Eventually, we organized a volume. With La Théorie des incorporels dans l’ancien stoïcisme as its centerpiece, we would include essays from scholarly experts on Bréhier, Hellenistic Philosophy, and contemporary French Thought. To our delight, Michael J. Bennett and Thomas Bénatouïl agreed, and in our volume you can read Michael’s beautiful Introduction and Thomas’ excellent reflection essay.

Like many works of philosophy, in translation or not, it all began on a whim and a chance encounter. Whatever the causes and wherever the paths, a strange idea under a Greek porch emerged long ago, sparkled in and out of conversation for 2,000 years, was crystalized into a material force in twentieth-century France and pulsates still in these very words.

Without noticing it, an incorporeal brought us all together – you, the Stoics, Bréhier, Deleuze, Ryan, Andrew, Jared, Thomas, Michael, Carol and more. As Deleuze and Guattari write at the beginning of A Thousand Plateaus, ‘Since each of us was several, there was already quite a crowd.’ It took a crowd, and at least one incorporeal, to make this book happen. Now y’all are a part of it.


About the authors

Jared C. Bly holds a PhD in Philosophy from Villanova University, having defended his dissertation in Spring of 2023. He currently works as an instructor in philosophy and humanities at Villanova University, and as an experienced translator of French. Jared’s research concerns social-political philosophy and critical theory as well as aesthetics (the philosophy of the image, photography and film theory). He is the translator of texts by Gilles Deleuze, Elie During and Patrick Vauday among others. Jared is currently spearheading the publication of an edited volume entitled Aesthetics After Althusser and finds himself in the beginning stages of preparing a book manuscript on ideology critique, aesthetics and anti-colonial revolution.

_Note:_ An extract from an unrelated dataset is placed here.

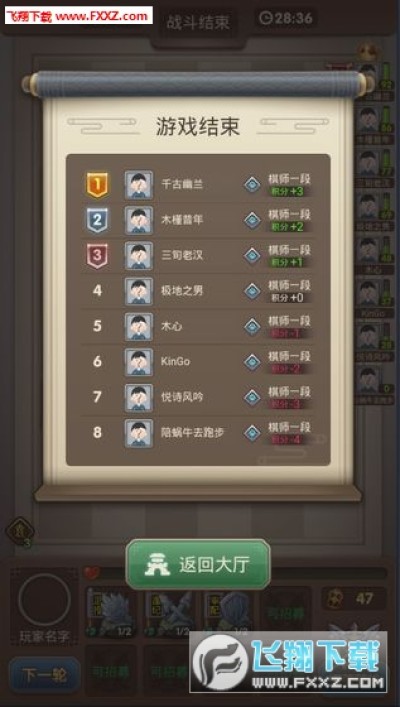Viewport: 400px width, 707px height.
Task: Click the gold coin counter showing 47
Action: 354,599
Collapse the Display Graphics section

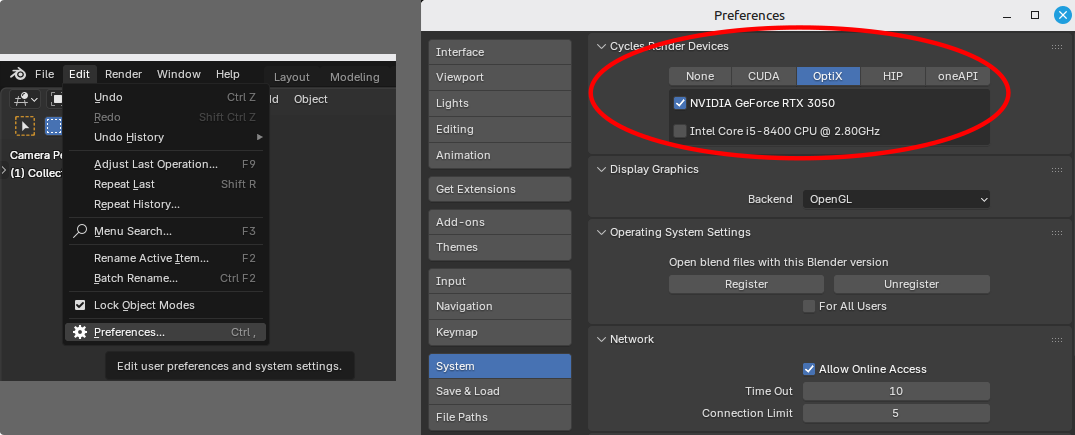tap(600, 169)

Ryan J. Johnson is Associate Professor and Chair of the Philosophy Department at Elon University, in North Carolina. Ryan’s early books include The Deleuze-Lucretius Encounter (Edinburgh UP 2016) and Deleuze, A Stoic (Edinburgh UP 2020), as well as the co-edited collections Contemporary Encounters with Ancient Metaphysics (Edinburgh UP 2018) and Nietzsche and Epicurus (Bloomsbury 2020). His recent work includes the co-written Phenomenology of Black Spirit (Edinburgh UP 2023), the co-edited collection Contemporary Encounters with Ancient Practice (Edinburgh UP 2024) and the monograph Three American Hegels (Rowman & Littlefield 2024). His future work is on the radical abolitionist John Brown, Spinoza, and John Coltrane.